* **Exercise goal**
Give the lines of the records as a JSON list of strings, one string per line with blank lines omitted, running from the start of the records up to and including the line containing "click(x=775, y=535)".

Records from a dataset
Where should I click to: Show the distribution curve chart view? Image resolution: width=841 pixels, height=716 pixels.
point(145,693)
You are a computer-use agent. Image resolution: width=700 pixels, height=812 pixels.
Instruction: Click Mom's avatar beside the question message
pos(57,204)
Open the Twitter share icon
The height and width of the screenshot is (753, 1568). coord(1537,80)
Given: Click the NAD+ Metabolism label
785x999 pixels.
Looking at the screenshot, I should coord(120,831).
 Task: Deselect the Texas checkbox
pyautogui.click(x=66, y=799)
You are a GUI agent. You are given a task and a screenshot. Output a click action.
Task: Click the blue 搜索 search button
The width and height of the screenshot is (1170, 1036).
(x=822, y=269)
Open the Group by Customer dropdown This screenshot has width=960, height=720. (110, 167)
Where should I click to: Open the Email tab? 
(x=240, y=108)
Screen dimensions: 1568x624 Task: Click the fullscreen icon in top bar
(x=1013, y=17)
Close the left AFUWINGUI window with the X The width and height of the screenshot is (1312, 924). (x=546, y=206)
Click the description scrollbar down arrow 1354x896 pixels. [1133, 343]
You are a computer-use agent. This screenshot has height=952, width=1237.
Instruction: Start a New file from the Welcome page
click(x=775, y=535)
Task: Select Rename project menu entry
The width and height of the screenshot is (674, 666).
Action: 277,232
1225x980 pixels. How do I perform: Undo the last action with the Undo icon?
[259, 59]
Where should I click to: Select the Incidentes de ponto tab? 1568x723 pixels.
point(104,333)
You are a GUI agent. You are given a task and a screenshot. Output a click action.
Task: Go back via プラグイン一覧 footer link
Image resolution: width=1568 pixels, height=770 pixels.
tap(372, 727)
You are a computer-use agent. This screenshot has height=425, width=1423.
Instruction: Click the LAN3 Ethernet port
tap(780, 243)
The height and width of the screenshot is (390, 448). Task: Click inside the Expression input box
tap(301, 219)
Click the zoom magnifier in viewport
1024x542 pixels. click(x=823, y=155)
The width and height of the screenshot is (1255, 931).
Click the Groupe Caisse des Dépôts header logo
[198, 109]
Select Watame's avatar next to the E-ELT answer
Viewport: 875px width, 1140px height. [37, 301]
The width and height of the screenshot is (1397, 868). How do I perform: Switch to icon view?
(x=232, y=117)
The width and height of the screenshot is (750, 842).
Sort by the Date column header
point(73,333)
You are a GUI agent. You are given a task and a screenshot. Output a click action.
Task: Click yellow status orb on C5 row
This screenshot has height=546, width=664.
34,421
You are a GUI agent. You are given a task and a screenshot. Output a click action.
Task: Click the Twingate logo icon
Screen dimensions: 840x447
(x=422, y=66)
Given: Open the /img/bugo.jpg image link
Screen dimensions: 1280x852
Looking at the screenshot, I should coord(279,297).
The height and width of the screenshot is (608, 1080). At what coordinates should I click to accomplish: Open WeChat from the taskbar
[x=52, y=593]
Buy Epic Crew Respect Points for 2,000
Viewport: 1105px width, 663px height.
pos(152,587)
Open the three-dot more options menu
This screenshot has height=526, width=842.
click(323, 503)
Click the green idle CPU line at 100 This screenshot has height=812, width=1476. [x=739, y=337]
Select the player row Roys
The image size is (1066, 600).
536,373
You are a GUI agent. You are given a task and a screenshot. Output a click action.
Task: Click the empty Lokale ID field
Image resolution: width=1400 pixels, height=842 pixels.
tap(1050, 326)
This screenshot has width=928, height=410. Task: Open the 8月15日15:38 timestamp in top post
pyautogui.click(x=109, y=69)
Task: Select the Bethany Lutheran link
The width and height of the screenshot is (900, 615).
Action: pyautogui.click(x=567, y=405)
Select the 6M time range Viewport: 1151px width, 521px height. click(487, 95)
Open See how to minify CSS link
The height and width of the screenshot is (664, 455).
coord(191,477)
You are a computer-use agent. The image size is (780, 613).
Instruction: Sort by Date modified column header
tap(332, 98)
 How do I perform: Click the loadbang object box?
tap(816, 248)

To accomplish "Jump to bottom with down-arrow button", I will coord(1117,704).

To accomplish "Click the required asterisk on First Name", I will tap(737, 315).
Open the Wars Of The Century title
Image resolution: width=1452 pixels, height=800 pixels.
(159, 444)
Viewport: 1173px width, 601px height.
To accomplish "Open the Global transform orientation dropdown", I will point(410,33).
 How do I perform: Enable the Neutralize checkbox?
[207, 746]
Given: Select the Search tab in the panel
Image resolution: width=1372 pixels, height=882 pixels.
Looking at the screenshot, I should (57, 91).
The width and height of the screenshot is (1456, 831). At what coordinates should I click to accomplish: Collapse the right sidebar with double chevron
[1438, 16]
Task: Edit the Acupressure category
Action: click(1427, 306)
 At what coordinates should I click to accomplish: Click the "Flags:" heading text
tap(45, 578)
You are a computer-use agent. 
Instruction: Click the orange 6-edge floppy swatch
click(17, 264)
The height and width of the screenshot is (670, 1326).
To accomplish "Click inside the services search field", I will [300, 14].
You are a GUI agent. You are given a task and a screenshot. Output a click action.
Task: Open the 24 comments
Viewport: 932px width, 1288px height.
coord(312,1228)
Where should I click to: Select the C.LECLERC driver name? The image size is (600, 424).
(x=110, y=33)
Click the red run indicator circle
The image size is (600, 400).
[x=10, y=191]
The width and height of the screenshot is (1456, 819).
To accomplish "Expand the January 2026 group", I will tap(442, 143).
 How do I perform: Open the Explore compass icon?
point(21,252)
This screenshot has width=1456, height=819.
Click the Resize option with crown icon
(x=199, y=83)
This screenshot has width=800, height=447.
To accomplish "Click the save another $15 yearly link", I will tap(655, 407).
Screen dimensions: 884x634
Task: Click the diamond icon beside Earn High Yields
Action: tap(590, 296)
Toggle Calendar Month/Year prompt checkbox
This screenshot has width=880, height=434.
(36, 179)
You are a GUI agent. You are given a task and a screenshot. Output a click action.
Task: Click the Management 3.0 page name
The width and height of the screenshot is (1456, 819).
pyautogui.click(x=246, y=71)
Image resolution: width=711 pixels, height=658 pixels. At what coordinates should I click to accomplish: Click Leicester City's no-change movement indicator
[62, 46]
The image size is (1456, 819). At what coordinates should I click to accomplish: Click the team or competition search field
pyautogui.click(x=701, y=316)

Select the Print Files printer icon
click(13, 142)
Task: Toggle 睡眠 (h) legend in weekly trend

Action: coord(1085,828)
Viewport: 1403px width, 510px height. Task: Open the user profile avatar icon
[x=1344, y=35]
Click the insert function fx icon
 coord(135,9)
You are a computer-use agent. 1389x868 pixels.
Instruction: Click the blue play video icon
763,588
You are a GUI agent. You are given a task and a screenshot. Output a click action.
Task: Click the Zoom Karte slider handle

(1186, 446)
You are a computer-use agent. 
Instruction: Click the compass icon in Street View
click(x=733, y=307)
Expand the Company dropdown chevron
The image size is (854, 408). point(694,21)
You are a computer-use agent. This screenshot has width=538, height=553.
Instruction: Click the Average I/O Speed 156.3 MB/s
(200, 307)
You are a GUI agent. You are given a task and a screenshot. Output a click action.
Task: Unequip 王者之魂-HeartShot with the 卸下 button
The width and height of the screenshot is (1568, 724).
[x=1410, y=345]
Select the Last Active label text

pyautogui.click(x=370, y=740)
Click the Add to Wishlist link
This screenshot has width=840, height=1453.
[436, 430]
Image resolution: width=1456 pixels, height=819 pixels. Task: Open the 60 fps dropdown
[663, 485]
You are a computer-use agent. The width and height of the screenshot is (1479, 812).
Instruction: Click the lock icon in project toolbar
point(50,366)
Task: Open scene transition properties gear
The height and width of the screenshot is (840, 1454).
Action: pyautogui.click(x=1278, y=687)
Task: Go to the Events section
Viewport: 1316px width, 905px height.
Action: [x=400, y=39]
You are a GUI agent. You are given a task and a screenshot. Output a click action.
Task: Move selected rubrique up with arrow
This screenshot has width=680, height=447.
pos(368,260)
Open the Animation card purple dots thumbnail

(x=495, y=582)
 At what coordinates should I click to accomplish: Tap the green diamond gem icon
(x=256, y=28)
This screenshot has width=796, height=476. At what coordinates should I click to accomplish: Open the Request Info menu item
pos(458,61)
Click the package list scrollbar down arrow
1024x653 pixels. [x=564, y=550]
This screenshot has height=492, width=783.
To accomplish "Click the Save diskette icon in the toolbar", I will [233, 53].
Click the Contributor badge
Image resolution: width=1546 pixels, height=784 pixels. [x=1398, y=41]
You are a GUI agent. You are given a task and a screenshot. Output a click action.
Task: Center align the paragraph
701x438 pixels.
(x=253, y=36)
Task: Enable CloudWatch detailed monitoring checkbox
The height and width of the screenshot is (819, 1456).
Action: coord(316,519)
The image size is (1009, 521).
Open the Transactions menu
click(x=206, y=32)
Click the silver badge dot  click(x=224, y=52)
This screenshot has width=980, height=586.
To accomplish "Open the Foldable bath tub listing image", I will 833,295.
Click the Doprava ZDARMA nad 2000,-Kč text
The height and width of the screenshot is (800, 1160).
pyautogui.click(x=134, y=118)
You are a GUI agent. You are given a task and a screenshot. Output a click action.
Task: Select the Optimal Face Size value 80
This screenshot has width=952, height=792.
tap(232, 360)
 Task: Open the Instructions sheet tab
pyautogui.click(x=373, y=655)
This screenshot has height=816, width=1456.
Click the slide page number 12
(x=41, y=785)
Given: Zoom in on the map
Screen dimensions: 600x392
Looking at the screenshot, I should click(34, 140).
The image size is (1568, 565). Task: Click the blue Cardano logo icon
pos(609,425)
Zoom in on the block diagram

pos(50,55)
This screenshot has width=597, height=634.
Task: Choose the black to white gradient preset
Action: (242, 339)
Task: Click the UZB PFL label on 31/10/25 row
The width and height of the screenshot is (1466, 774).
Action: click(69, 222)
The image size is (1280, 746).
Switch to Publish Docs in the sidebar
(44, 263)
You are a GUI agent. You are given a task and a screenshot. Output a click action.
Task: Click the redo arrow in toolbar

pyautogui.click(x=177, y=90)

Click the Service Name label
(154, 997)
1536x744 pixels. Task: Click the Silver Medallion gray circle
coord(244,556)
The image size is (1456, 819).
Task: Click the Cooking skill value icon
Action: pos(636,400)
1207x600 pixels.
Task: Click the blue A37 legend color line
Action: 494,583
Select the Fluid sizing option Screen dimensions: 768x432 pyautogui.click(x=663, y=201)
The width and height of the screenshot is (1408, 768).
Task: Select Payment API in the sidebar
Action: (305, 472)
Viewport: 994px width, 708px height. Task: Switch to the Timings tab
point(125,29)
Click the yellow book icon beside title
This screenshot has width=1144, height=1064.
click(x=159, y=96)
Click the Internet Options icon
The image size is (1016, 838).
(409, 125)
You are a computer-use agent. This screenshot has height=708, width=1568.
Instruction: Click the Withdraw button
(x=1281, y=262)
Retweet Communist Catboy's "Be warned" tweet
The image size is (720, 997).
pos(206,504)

* **Written answer**
[
  "Where should I click to: Show the distribution curve chart view? Image resolution: width=841 pixels, height=716 pixels.",
  "point(145,693)",
  "You are a computer-use agent. Image resolution: width=700 pixels, height=812 pixels.",
  "Instruction: Click Mom's avatar beside the question message",
  "pos(57,204)",
  "Open the Twitter share icon",
  "The height and width of the screenshot is (753, 1568). coord(1537,80)",
  "Given: Click the NAD+ Metabolism label",
  "785x999 pixels.",
  "Looking at the screenshot, I should coord(120,831).",
  " Task: Deselect the Texas checkbox",
  "pyautogui.click(x=66, y=799)",
  "You are a GUI agent. You are given a task and a screenshot. Output a click action.",
  "Task: Click the blue 搜索 search button",
  "The width and height of the screenshot is (1170, 1036).",
  "(x=822, y=269)",
  "Open the Group by Customer dropdown This screenshot has width=960, height=720. (110, 167)",
  "Where should I click to: Open the Email tab? ",
  "(x=240, y=108)",
  "Screen dimensions: 1568x624 Task: Click the fullscreen icon in top bar",
  "(x=1013, y=17)",
  "Close the left AFUWINGUI window with the X The width and height of the screenshot is (1312, 924). (x=546, y=206)",
  "Click the description scrollbar down arrow 1354x896 pixels. [1133, 343]",
  "You are a computer-use agent. This screenshot has height=952, width=1237.",
  "Instruction: Start a New file from the Welcome page",
  "click(x=775, y=535)"
]